Anyone familiar with developing a renderer that works well on multiple GPUs knows that it is a painful experience. There are two primary approaches to multi-GPU rendering:
- Alternating frame rendering (AFR)
- Split frame rendering (SFR)
Historically, SFR was the first one to be implemented in 3DFx Voodoo graphics cards, and those would split the frame into alternating scan lines (Scan-Line Interleave, or the original SLI) and render those on different GPUs independently. With the increasing complexity of rendering algorithms, SFR became less and less practical: for example, shadow maps must be rendered on both GPUs because they are needed for the entire frame; spatial filters such as bloom also need information about the entire frame; and so on. AFR became more popular because it didn’t have any of these drawbacks. However, after temporal filters and GPU-based simulations became widely used, AFR also became more challenging to implement efficiently, because such techniques require transferring large amounts of data between GPUs on every frame.

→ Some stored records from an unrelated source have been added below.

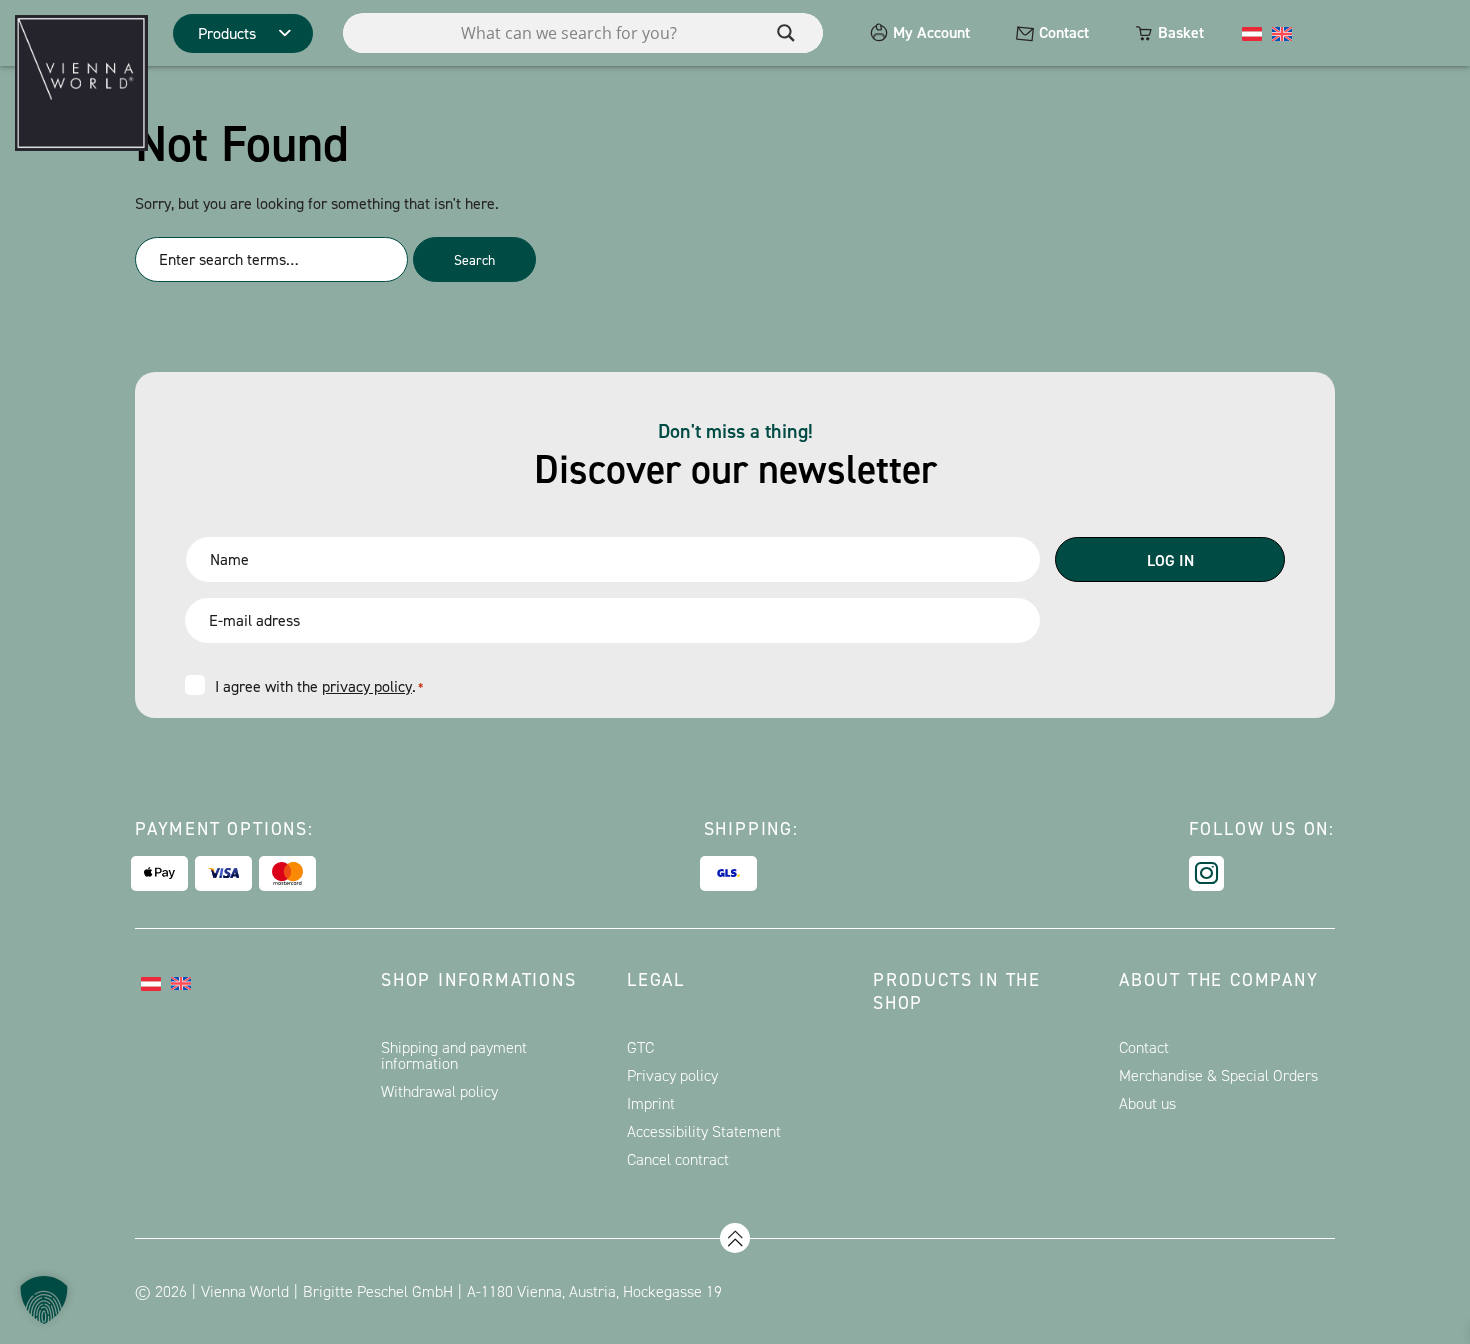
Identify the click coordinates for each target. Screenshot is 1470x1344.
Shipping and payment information (454, 1055)
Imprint (651, 1103)
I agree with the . (319, 686)
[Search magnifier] (786, 33)
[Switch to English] (1282, 33)
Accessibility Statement (704, 1131)
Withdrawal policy (439, 1091)
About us (1147, 1103)
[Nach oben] (735, 1238)
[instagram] (1206, 873)
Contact (1064, 32)
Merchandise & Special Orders (1218, 1075)
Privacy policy (672, 1075)
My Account (931, 32)
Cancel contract (678, 1159)
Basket (1181, 32)
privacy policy (367, 686)
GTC (640, 1047)
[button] (44, 1300)
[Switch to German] (1252, 33)
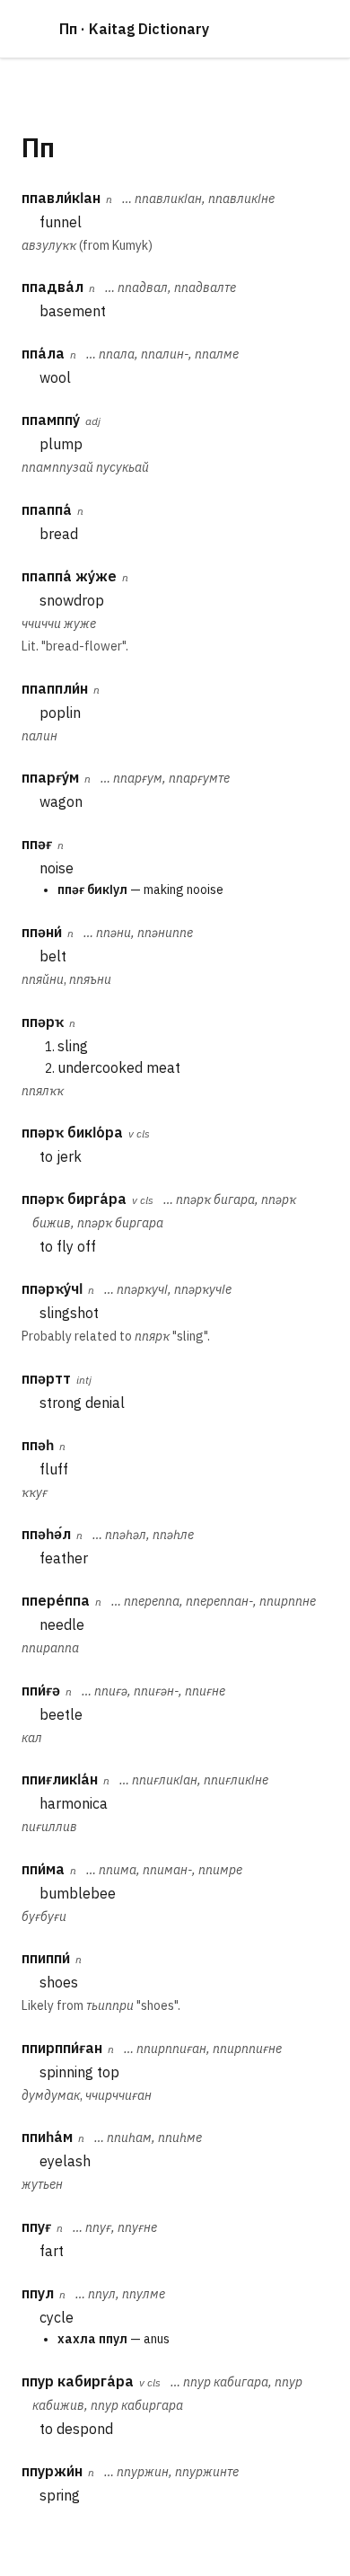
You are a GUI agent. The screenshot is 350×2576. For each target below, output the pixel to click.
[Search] (314, 28)
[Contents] (271, 28)
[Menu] (30, 28)
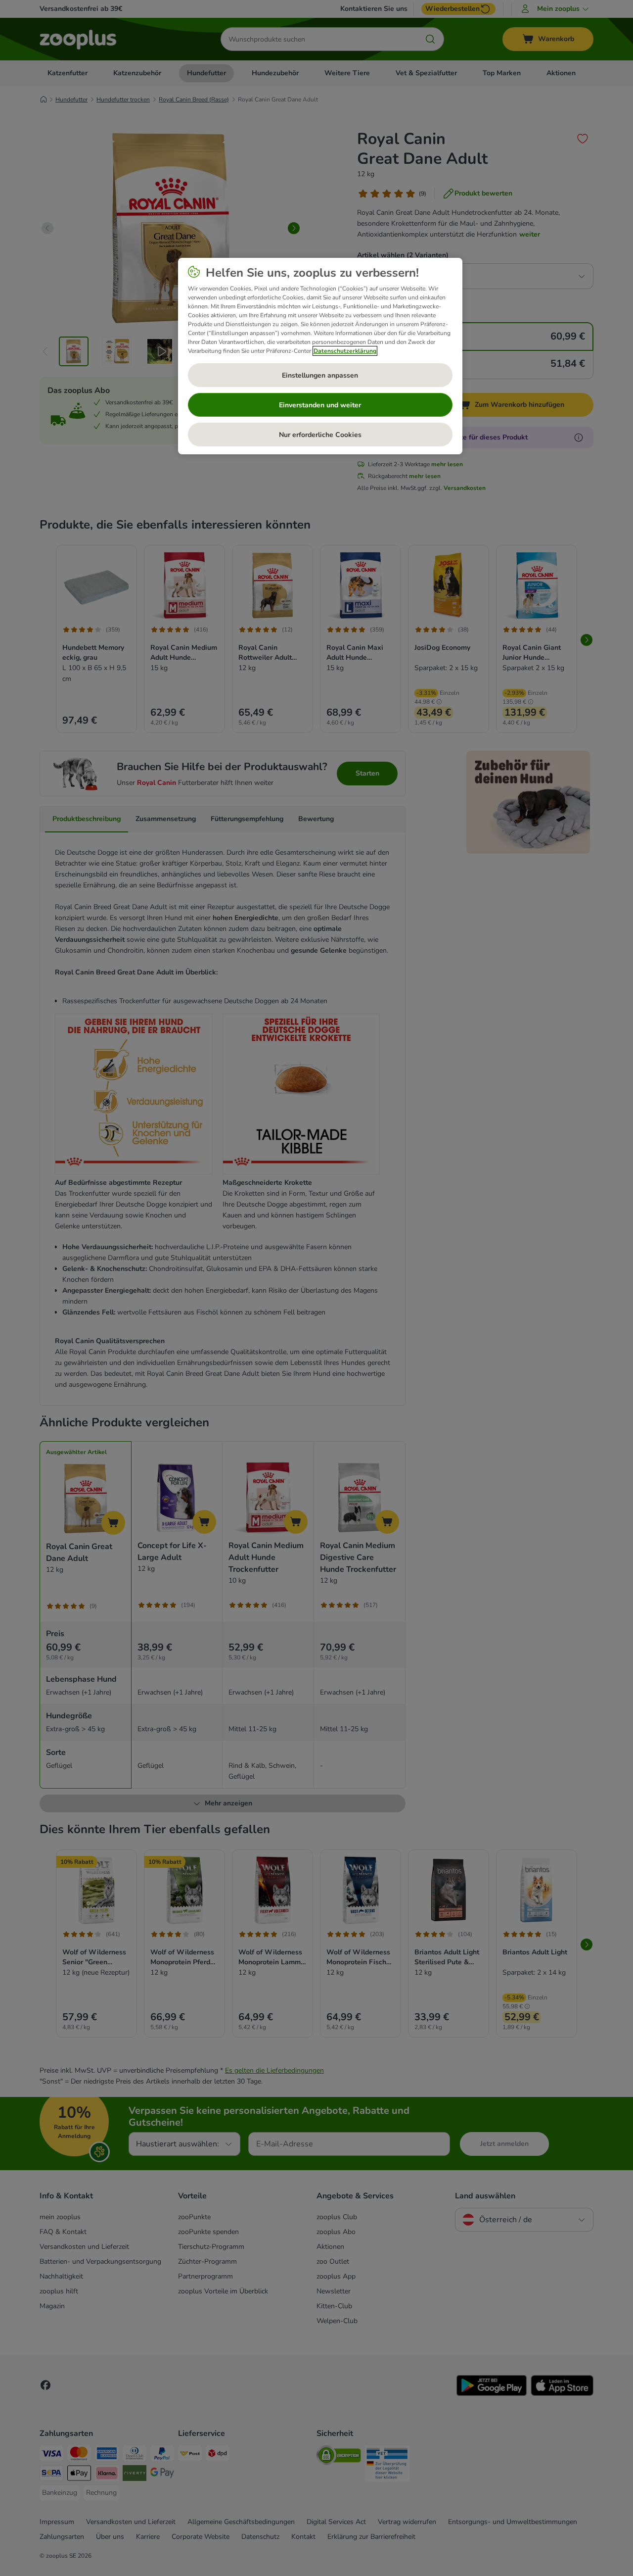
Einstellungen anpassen (320, 375)
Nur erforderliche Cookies (320, 434)
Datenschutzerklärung (345, 351)
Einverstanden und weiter (320, 405)
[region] (320, 356)
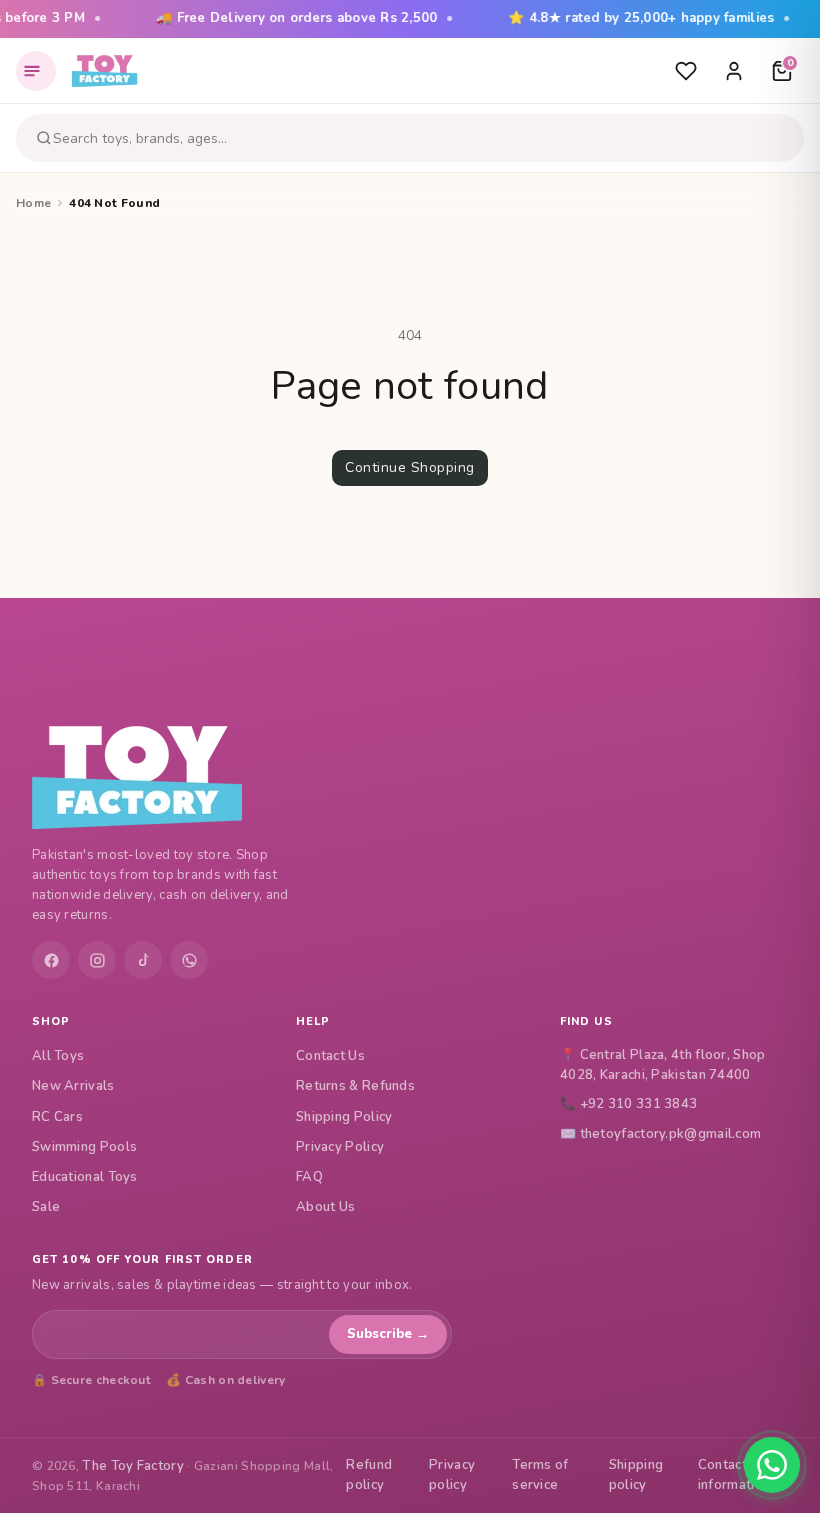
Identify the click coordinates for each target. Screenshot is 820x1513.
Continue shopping (410, 467)
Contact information (734, 1475)
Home (33, 203)
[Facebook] (51, 960)
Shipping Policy (344, 1117)
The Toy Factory (133, 1466)
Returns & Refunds (355, 1086)
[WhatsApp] (189, 960)
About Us (325, 1207)
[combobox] (425, 138)
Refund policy (369, 1475)
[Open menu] (36, 71)
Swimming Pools (84, 1147)
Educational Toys (85, 1177)
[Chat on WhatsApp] (772, 1465)
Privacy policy (452, 1475)
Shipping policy (636, 1475)
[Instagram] (97, 960)
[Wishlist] (686, 71)
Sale (46, 1207)
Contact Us (330, 1056)
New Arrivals (73, 1086)
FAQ (309, 1177)
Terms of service (540, 1475)
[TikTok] (143, 960)
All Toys (58, 1056)
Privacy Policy (340, 1147)
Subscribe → (388, 1334)
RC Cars (57, 1117)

Spatiotemporal denoising is one of these algorithms that require a lot of information about the previous frame, so these transfers would become expensive and diminish the positive effect of AFR. Unfortunately, it also requires a lot of information about the current frame in its entirety, which makes classic versions of SFR impractical as well.
The pixel-scale CSFR algorithm described here is a perfect fit for a multi-GPU implementation of a real-time path tracer. Just assign each checkerboard field to its own GPU and let them work on the fields separately all the way until the final surface colors are computed. Then, transfer the final colors and motion vectors from the secondary GPUs to the primary GPU, interleave, and run post-processing. Post-processing should take a relatively small fraction of the frame time anyway, because path tracing is so expensive. I’ve observed speedups of over 70% when switching from one to two Turing class GPUs in Quake II RTX, which can be considered a good result.
One drawback of this approach is that it only works for a number of GPUs that is equal to the number of fields in the image, that is, two in case of a regular two-field checkerboard pattern, and these GPUs should have similar performance. To distribute the rendering of a frame into more than two GPUs, you should use a more complex field pattern. However, that is likely to somewhat reduce image quality, as discussed in the previous section.
The PSR/CSFR combination described in this post solves many problems that arise during the development of a real-time path tracer: high-quality reflections and refractions with stochastic lighting, support for surfaces with ray-traced reflection and refraction at almost no additional cost, and support for multi-GPU SFR. There are also certain drawbacks: visible stipple patterns on some edges that are present in just one checkerboard field, slight blurriness of refractive surfaces, and no good solution for multiple refractive surfaces in one pixel.